As per the ESC guidelines [6], 100 of the 178 patients (56.1%) had de novo indications for PPM therapy before CNA: SND was reported in 88 patients (45%); AVB in 21 (10%); tachycardia-bradycardia syndrome in 26 (13%); cardioinhibitory VVS in 41 (21%); and cardioinhibitory carotid sinus syndrome or carotid sinus hypersensitivity in 3 patients (1.5%). Complex indications (≥2) were reported in 45 patients (23%). In 78 patients, the indication for CNA was symptomatic bradycardia, which is not a class I, IIa, and IIb indication for PPM therapy. According to the 2021 ESC guidelines, pacing therapy is not recommended in patients with cardioinhibitory vasovagal reflex diagnosed during the head-up tilt test and aged below 40 years. Therefore, such patients were not considered candidates for PPM therapy in our study. Several patients did not fulfill the criteria for severe recurrent syncopal episodes.

Indications for de novo PPM therapy were present in 32 of the 86 patients (37%) aged 60 years or older. During follow-up (mean, 23.7 [10.3] months) after successful CNA procedures (226 procedures in 195 patients; mean, 1.1 [0.2] procedures), no deaths were reported, and only 10 of the 195 patients (5%) experienced recurrent syncopal episodes. Of the 10 patients, 8 were diagnosed with orthostatic/vasodepressive syncope with a clear prodromal phase. Despite positive atropine tests before the procedure and CNA, 4 of the 100 patients (4%) with indications for pacing before CNA still demonstrated those indications at follow-up due to an intrinsic substrate. Finally, 6 of the 178 patients (3.4%) met de novo criteria for pacing after CNA (P <0.01). These criteria included coexisting functional and structural bradycardia (n = 3), recurrent bradycardia after CNA with syncope and presyncope and refusal to undergo the second CNA procedure (n = 2), and late development of severe sinus chronotropic incompetence (n = 1) after successful CNA for prolonged functional AVB with syncope. Of the 195 patients, 7 (3.5%) developed major complications associated with CNA, including cardiac tamponade (2 patients), pericarditis (2 patients), pericardial effusion (1 patient), femoral aneurysm (1 patient), and pneumothorax, also in 1 patient.

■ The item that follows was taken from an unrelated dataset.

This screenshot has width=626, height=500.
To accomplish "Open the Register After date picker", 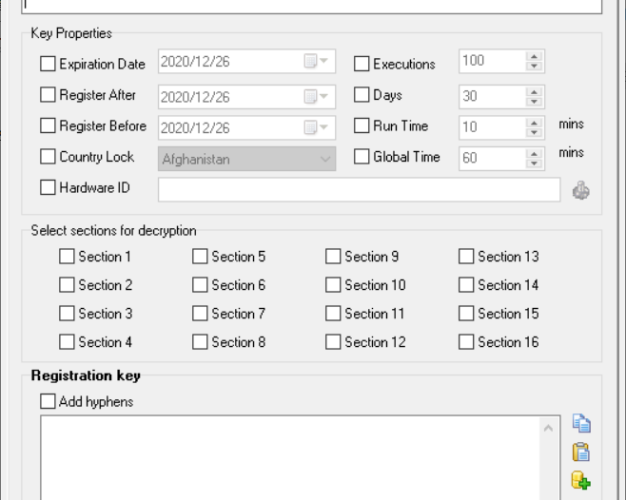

All complications were treated non-surgically and had no late consequences.

The discontinuation of PPM therapy and transvenous lead extraction after CNA were recommended and performed in 14 of the 17 patients (82.3%) with previous PPM implantation (P <0.01). At the last follow-up visit, patients were asked about recurrence of bradycardia symptoms, and indications for bradycardia treatment were reconsidered. Of the 186 patients without PPM after CNA, 81% gave consent to another CNA procedure instead of PPM implantation and 10% accepted the management strategy of the physician’s choice. In 4 of 100 patients after cardio­neuroablation, PPM therapy was continued or initiated (Supplementary material, Table S2).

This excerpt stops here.